Introducing the 2015 Nmap/Google Summer of Code Team!


From: Fyodor <fyodor () nmap org>
Date: Thu, 7 May 2015 14:52:43 -0700

Hello everyone.  Google has agreed to sponsor five amazing students to
spend this summer enhancing the Nmap Security Scanner and I'm proud to
introduce our 2015 team:

*Andrew Farabee* will be working to refactor parts of the Nmap codebase in
ways which enable more functionality while also improving performance and
hopefully easing code maintenance too!  His first task involves adding a
SOCKS proxy name resolution feature to enable scanning of Tor hidden
services. Then he will update our connect() scanning engine (-sT) to use
our nsock library of socket routines. This should improve performance by
allowing the use of better native APIs such as epoll or kqueue as well as
allowing for port scanning through chains of proxies. Andrew is pursuing a
bachelor's degree in Computer Science at the University of California,
Irvine. He will be mentored by Jacek Wielemborek, who has worked on related
Nmap code and was previously himself an Nmap GSoC student (twice).
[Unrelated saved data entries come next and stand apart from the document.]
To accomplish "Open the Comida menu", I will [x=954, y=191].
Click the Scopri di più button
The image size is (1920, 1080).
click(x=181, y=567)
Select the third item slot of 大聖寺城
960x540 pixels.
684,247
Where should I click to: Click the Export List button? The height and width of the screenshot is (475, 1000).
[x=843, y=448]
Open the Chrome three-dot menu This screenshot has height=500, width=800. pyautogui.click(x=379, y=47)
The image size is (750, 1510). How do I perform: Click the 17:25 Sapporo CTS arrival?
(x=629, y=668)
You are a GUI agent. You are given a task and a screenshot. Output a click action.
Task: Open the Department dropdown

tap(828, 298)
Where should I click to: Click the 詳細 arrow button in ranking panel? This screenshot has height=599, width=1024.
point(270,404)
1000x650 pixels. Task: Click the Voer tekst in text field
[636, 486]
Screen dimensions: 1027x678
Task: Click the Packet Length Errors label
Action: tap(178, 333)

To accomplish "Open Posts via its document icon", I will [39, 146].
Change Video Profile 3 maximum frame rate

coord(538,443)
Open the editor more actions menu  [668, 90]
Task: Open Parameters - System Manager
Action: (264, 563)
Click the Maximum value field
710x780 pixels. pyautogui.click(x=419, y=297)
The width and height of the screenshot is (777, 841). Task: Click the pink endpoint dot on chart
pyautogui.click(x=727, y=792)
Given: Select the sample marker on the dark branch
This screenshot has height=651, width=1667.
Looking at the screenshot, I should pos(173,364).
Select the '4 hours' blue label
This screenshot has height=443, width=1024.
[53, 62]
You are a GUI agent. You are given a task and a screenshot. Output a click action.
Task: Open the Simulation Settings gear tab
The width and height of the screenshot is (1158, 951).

*Gioacchino Mazzurco* will be our "feature creeper", working on
enhancements throughout the Nmap codebase as needed. We expect performance
improvements to be the largest portion of his efforts this summer. Gio is
about to graduate with a bachelor's degree in Computer Science from Pisa
University in Italy and then he's spending the summer in Barcelona, Spain.
He'll be mentored by Dan Miller, who had incredible success mentoring
feature creeper Jay Bosamiya last year.

*Gyanendra Mishra* will spend the summer writing NSE scripts, with an
emphasis on those which interact with web sites and servers. Our Nmap
Scripting Engine has already grown to 491 scripts (http://nmap.org/nsedoc/)
and we're excited to see what great new ones Gyani comes up with!  He is
pursuing a bachelor's degree in computer science at Birla Institute of
Technology and Science in Pilani, India.  Gyani will also be mentored by
Dan Miller, who is the only one of us brave enough to mentor multiple
students this year.

*Jiayi Ye* will also be developing NSE scripts this summer, but her focus
is more on vulnerability detection and network discovery. In fact, she
already wrote and submitted her first script!  It uses Tor's network
consensus system to determine whether a target is a Tor node. Jiayi is
pursuing a master's degree in Computer Science at Peking University in
China. She will be mentored by Paulino Calderon Pale, a former Nmap GSoC
student who has written dozens of NSE scripts and just published a book on
the Mastering the Nmap Scripting Engine (
https://www.packtpub.com/networking-and-servers/mastering-nmap-scripting-engine
).

*Yang Luo* is a previous Nmap GSoC student returning to work on improving
the WinPcap library that Nmap uses for packet capture on Windows.  By
moving from the deprecated Windows NDIS5 API to the newer and superior
Windows Filtering Platform, Yang will improve Nmap support and performance
for all Windows users.  We hope to address several other WinPcap
limitations at the same time.  Yang (like Jiayi) is a grad student at
Peking University in China. He's seeing a Ph.D. in software engineering,
with research interests in network security, cloud security and Android
security.

This is the Nmap Project's 11th year participating in the Google Summer of
Code. If you enjoy the Zenmap GUI, Ncat, Ndiff, Nping, Ncrack, or the Nmap
Scripting Engine, you're using features developed in a large part by
previous Summer of Code students.  And with a team like this, we can't help
but expect more great things!  Full-time coding starts May 25, but we have
already started project brainstorming and planning.  Some participants may
use this community bonding period to get an early start on coding, while
others will focus on testing Nmap and reading the code and documentation.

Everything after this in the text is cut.